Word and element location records
=-=-=
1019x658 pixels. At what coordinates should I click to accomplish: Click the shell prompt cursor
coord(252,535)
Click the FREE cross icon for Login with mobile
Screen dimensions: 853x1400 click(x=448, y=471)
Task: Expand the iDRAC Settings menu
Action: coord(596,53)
=-=-=
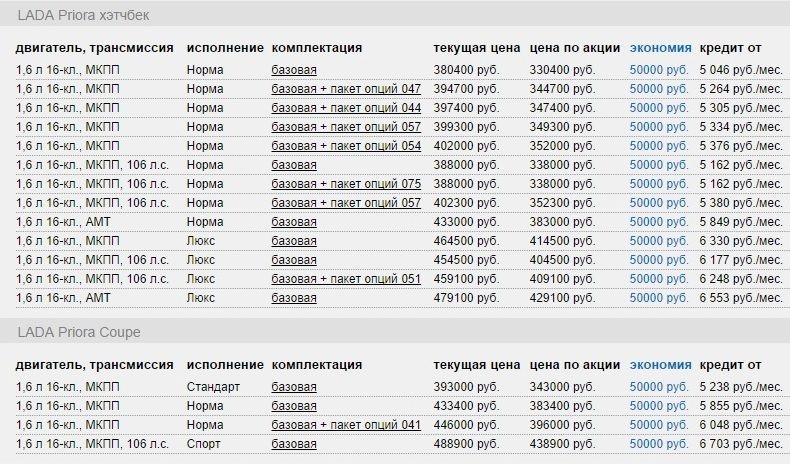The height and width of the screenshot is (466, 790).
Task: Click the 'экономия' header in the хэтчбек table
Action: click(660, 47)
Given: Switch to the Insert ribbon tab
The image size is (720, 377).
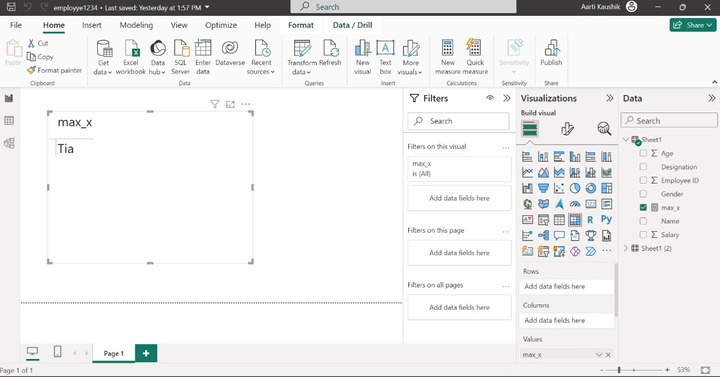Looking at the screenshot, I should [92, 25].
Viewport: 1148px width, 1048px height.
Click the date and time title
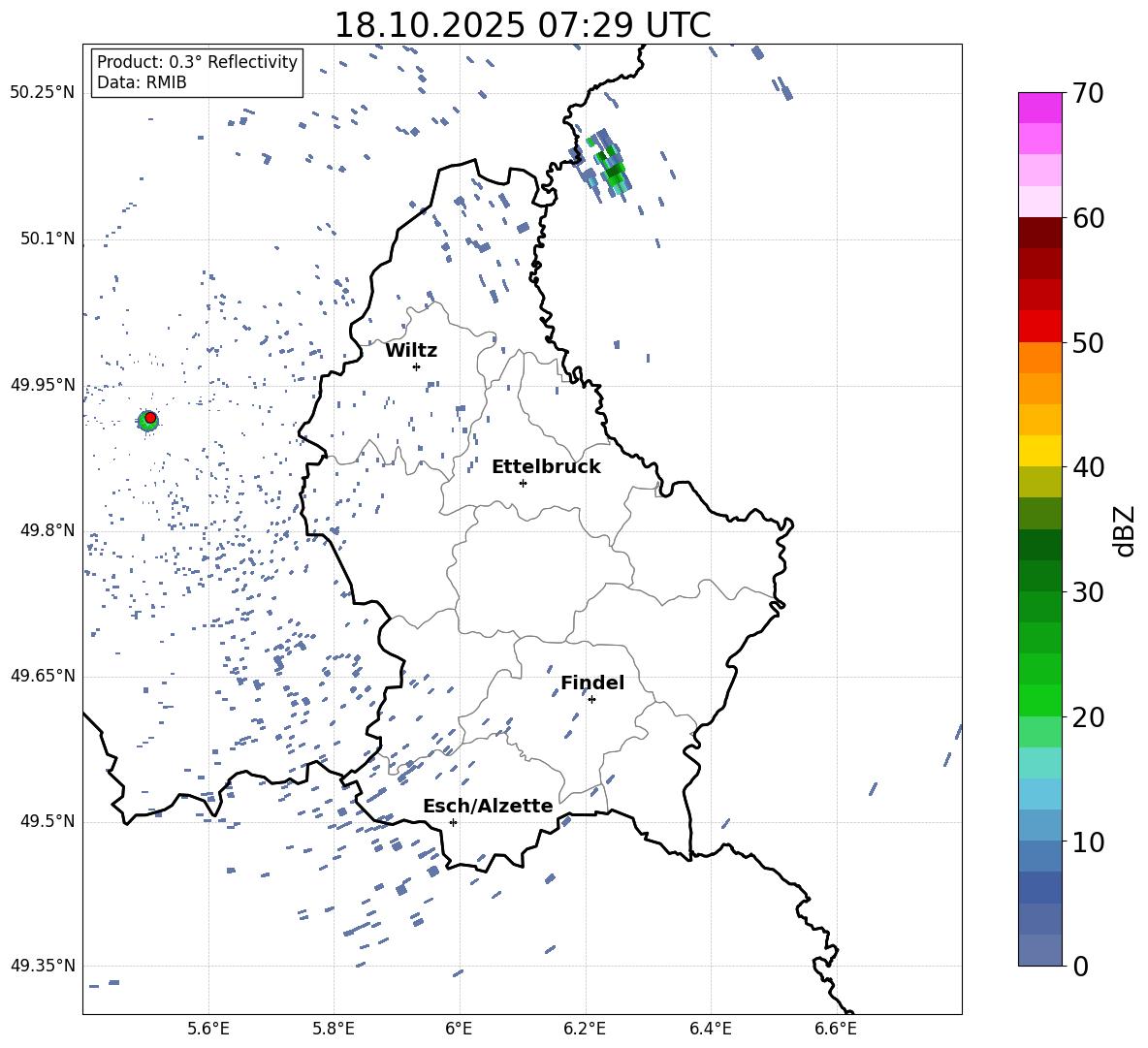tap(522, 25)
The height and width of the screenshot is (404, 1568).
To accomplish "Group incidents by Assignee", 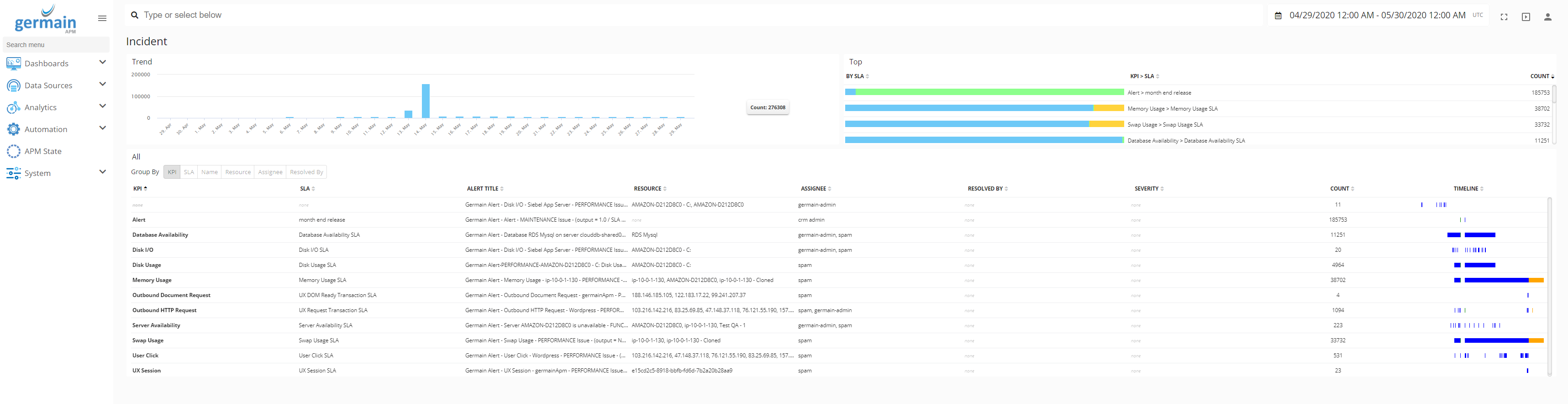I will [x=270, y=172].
=-=-=
> **TASK DIRECTIONS**
Print again word for word the lines beginning with the one that contains "1019x658 pixels. At" and continuing through the one that contains "Action: coord(596,53)".

> **TASK RESULT**
1019x658 pixels. At what coordinates should I click to accomplish: Click the shell prompt cursor
coord(252,535)
Click the FREE cross icon for Login with mobile
Screen dimensions: 853x1400 click(x=448, y=471)
Task: Expand the iDRAC Settings menu
Action: coord(596,53)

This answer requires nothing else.